The congresswoman’s vote to impeach Trump for inciting an insurrection on January 6, and to join the bipartisan select committee that is slowly investigating the machinations of the former president and his associates on that fateful day, made her suspect in the eyes of the partisans who once ennobled her. Cheney was bumped from her position as the third-ranking Republican in the House. Various and sundry Trumpkins announced that they would support an intraparty challenge to her reelection bid, and the assumption was that Republican voters would determine the fate of the offender in Wyoming’s primary next summer.
But, as is often the case in cults, the desire to render judgment upon sinners against sectarian orthodoxy becomes so overwhelming that it cannot be diminished or delayed. So it was that, on November 13, the Central Committee of the Wyoming Republican Party voted 31-29 to excommunicate Cheney. The vote to no longer recognize the representative as a Republican came after county parties across the state signaled that the central committee’s previous vote to censure the representative was insufficiently hateful. After all, there is nothing the Republican Party of Donald Trump values more than hating on those who fail to recognize the infallibility of the one true Trump.
The Republican Party that Trump is forging disdains Democrats as “socialist” miscreants. But the GOP reserves its greatest energy for punishing its own. Republicans who dissent are despised with a fury that can extend into the realm of stalking and death threats—as the 13 House Republicans who voted for the bipartisan infrastructure bill have learned in recent days.

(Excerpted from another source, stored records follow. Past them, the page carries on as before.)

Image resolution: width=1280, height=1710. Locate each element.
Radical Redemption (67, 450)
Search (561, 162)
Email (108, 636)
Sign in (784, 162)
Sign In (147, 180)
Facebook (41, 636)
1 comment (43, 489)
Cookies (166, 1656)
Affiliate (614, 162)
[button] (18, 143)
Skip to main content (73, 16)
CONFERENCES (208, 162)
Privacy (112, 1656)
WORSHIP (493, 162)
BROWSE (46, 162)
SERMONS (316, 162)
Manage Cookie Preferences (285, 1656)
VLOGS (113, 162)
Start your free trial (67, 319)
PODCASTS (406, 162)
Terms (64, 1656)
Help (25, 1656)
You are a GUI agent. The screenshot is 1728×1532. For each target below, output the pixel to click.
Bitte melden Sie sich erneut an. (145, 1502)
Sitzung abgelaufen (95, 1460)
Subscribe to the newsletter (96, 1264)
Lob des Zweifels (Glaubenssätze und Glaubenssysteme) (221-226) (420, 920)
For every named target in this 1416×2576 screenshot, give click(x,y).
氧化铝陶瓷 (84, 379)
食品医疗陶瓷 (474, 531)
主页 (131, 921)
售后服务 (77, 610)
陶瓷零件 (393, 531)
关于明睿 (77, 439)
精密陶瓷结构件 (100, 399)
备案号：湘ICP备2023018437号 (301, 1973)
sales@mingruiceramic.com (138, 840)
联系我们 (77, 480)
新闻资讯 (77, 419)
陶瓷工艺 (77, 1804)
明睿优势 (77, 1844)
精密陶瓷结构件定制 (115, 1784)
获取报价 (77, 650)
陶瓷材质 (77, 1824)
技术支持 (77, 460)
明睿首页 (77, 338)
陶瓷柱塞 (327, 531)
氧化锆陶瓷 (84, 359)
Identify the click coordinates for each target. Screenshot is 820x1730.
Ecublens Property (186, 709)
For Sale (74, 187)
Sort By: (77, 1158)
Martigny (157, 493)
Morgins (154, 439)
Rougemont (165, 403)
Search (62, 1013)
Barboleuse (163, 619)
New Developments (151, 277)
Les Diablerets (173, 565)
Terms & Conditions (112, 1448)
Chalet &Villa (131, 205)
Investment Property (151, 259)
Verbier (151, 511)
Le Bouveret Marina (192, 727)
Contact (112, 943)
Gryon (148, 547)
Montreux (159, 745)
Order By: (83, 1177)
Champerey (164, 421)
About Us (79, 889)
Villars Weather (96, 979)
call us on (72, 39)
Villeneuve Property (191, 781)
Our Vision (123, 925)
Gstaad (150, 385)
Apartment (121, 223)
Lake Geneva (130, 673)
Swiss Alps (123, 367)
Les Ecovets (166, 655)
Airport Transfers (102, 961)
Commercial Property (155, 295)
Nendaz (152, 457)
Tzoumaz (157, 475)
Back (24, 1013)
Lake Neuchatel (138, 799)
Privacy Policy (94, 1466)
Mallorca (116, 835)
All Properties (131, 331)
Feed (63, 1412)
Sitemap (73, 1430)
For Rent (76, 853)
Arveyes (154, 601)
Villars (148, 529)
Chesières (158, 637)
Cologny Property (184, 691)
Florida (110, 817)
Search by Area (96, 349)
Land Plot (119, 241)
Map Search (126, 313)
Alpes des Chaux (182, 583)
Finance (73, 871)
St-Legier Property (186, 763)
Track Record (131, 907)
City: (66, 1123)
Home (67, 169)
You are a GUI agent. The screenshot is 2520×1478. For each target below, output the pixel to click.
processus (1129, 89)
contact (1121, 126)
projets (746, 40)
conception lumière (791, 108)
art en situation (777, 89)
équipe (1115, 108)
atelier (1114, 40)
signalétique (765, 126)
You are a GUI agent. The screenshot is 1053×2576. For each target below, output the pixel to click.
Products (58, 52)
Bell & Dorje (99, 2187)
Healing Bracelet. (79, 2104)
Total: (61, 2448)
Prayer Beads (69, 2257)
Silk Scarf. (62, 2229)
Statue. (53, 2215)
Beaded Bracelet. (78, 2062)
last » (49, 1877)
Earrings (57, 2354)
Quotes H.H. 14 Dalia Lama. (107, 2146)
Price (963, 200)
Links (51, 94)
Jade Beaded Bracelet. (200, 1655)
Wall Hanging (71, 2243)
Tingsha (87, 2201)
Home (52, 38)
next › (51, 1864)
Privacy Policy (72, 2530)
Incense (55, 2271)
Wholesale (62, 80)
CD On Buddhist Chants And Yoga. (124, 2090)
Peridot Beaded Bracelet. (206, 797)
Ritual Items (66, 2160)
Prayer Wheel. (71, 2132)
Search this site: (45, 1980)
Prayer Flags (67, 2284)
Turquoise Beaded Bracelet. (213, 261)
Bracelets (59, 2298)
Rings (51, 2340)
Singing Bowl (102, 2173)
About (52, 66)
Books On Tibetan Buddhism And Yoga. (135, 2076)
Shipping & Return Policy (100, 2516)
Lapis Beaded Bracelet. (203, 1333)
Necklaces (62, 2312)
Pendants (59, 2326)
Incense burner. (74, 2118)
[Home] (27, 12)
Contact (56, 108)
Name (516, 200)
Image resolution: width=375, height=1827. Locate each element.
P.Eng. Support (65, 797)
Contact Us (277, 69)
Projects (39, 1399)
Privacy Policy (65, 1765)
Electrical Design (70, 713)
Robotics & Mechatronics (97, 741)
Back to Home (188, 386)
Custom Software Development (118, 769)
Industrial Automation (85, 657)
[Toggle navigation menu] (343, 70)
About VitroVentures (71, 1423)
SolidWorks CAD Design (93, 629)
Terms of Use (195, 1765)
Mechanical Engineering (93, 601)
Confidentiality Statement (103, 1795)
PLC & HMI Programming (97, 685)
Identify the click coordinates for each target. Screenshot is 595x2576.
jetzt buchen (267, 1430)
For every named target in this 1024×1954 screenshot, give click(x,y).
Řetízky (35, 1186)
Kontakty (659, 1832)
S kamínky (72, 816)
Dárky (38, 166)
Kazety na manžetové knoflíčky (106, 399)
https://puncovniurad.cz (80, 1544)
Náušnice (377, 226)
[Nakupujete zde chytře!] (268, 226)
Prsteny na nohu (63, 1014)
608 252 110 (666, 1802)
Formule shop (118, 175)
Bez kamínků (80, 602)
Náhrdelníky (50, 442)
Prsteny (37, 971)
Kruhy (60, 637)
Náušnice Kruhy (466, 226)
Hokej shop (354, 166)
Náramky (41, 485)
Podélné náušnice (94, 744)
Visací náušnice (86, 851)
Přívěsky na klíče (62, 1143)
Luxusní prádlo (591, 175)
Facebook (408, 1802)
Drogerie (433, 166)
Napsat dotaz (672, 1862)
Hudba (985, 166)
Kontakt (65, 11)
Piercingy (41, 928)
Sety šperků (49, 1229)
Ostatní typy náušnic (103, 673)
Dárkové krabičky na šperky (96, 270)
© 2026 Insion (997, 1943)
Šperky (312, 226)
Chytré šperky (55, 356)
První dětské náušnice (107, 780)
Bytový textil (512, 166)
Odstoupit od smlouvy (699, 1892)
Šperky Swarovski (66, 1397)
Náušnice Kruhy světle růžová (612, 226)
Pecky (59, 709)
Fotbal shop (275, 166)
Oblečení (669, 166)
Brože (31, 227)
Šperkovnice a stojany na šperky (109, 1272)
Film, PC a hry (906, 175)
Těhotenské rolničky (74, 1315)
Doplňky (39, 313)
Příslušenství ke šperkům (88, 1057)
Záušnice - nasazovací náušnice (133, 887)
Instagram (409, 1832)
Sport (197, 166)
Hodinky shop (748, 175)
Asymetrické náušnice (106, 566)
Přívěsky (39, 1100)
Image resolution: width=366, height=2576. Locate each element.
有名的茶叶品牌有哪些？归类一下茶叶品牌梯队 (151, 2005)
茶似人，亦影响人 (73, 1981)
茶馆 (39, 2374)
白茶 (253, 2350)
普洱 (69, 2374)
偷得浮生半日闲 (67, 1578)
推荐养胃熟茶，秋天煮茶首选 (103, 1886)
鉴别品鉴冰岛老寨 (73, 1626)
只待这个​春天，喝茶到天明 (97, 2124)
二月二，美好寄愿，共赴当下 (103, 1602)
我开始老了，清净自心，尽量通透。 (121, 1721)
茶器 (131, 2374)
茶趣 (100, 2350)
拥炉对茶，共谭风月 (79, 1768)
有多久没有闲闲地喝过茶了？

The Trump-aligned conservatives who imagine that America is threatened by left-wing “cancel culture” have, in fact, developed a genuine cancel culture in their own party. This is the next stage in the narrowing of the GOP circle to include only true believers. Nonbelievers may still be allowed to run in party primaries in most states—including Cheney’s Wyoming—but they will know that they are officially unwelcome. Republicans primary voters will know this as well.
Where does it end? There are plenty of Democrats, and more than a few pundits, who imagine that this process of elimination could leave the GOP as a shadow of its former self. But it’s not so simple as that. Democrats cannot assume that the Republican Party’s determination to punish its own will necessarily weaken it as a political entity.
The thing about cults is they inspire devotion among their members. That devotion is powerful. Cultists show up early, stay late, and stay on task, where more rational human beings get distracted by having lives. Cultists turn over substantial portions of their personal fortunes to maintain the infrastructure and the power of the clan they have joined. Cultists are so convinced of the purity of their vision that they adopt a win-at-any-cost approach so vicious that it turns churchgoers into Capitol Hill rioters, and members of Congress into unaccountable misogynists. This makes the cult of Trump politically potent within the Republican Party, and beyond its boundaries.
In a logical circumstance, a cultish Republican Party might be marginalized. But American political processes are not logical. Congressional and legislative district lines are gerrymandered, so that, instead of voters choosing their representatives on Election Day, politicians choose their voters long before the ballots are printed. Dominant factions in state legislatures seek to maintain their majorities by making it harder for likely supporters of their challengers to cast votes or have them counted.
During a radio interview last week, the host asked me whether it made political sense for Texas Republican Governor Greg Abbott to veer further and further to the right in a state that is becoming more diverse and casting more votes for Democrats than at any time in a quarter-century. In a fair and functional system, the answer would be “no.” But I had to warn the host that, in a system where voter suppression and disenfranchisement have become basic tenets of the GOP’s strategy, Republicans like Abbott are betting that they can hold on to power in November elections. They are more concerned about getting on the wrong side of the Trump cultists who dominate primaries in their states. That’s certainly the case with Abbott, a conservative who has adopted steadily more extreme positions—on issues ranging from abortion rights to public education—in hopes that he can fend off challenges from his own right.
Most prominent Republicans have adopted the Abbott approach. They may not be cultists themselves, but they are frightened enough by the devotees of the Trump cult that they choose not to cross them—or their false prophet. They don’t want to face the censure votes, the primary challenges, and the banishments that await conservatives who show a smidgen of conscience. They know that, even if Liz Cheney survives her 2022 primary in Wyoming, she has no future as a major player in the Republican Party of Donald Trump. Indeed, she may not have any political future at all.
While Cheney says there are times when it is necessary to put country ahead of cultism, her Republican Party has adopted the opposite calculation.